Le 27 mars, Zaher et les membres de sa famille ont donc chacun été soumis à des entretiens individuels au centre de réfugiés de Sandhølm. Le tout a duré pas moins de douze heures. La plupart des questions ont porté sur des détails de la vie de la famille à Damas. Puis l'interrogateur a assuré à Zaher que Damas était considérée comme une ville sûre. "Damas, sûre ? Avez-vous déjà été dans les centres de détention ? Avez-vous entendu parler des personnes disparues ?", s’est emporté Zaher.

"La personne en charge de mon intégration voulait connaître le jour exact où j'avais été arrêté. Quand elle a interrogé ma femme et recoupé nos déclarations, elle a trouvé des petites différences dans nos histoires et dans les dates. C'est pourquoi ils veulent nous renvoyer à la mort", se désole Zaher. Il nous explique qu’en Syrie, il est réserviste, mais qu'il refuse de rejoindre l’armée de Bachar al-Assad. C'est pour cela qu'il s’est enfui du pays.
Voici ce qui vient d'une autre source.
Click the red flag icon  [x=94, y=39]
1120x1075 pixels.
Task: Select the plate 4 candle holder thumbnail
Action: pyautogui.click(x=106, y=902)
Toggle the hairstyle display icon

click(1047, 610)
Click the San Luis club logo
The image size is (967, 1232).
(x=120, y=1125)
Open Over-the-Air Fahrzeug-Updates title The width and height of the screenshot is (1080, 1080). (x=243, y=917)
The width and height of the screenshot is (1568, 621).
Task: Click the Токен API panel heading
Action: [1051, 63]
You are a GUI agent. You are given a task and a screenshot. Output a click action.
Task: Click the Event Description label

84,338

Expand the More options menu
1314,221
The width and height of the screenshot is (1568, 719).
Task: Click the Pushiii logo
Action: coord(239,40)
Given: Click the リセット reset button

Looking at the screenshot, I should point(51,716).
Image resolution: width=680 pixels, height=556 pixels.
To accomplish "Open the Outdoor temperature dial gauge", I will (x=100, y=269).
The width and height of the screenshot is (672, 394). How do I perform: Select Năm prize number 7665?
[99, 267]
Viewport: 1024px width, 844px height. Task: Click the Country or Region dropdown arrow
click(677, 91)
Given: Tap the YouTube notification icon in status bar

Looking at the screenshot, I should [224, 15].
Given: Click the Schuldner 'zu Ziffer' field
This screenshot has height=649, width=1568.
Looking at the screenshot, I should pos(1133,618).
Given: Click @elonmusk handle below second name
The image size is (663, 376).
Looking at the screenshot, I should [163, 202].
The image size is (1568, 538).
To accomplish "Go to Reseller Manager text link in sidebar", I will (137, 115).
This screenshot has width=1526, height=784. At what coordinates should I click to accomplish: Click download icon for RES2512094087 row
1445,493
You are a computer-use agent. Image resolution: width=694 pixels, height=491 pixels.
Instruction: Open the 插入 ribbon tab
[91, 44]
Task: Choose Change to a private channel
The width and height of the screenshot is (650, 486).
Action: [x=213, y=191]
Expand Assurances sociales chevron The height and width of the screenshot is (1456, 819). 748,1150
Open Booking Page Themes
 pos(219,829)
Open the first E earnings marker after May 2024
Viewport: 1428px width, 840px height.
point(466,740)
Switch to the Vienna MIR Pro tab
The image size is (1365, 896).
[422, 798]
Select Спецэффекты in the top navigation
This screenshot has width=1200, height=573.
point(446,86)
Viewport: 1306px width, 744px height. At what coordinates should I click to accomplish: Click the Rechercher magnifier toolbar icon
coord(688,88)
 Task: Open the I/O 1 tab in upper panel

Après ces interrogatoires, les permis de résidence de la famille Salameh au Danemark ont été déclarés caducs. Un responsable leur a ensuite rendu visite pour leur proposer de l'argent afin que la famille retourne en Syrie de son plein gré. "Il m'a offert 480 000 couronnes danoises (64 200 euros) pour retourner là-bas et assuré qu’ils me paieraient encore plus pour les enfants : écoles privées, médicaments et meubles si nous louions un appartement à Damas". Mais Zaher lui a rétorqué : "Même si vous me donnez un milliard de couronnes danoises, je ne retournerai pas en Syrie, je ne reviendrai pas vers la mort assurée".

Le 21 juin 2019, Zaher et sa famille ont été les premiers réfugiés syriens à contester la décision des autorités de les renvoyer vers la Syrie. Finalement, la justice a décidé d'annuler leur expulsion et la famille a peut rester au Danemark. Mais depuis que le gouvernement a menacé de les renvoyer chez eux, tous les membres de la famille souffrent d'une grande insécurité psychologique. Ils mettront du temps à s'en remettre. Et plusieurs familles de Syriens réfugiées au Danemark risquent de subir un sort similaire.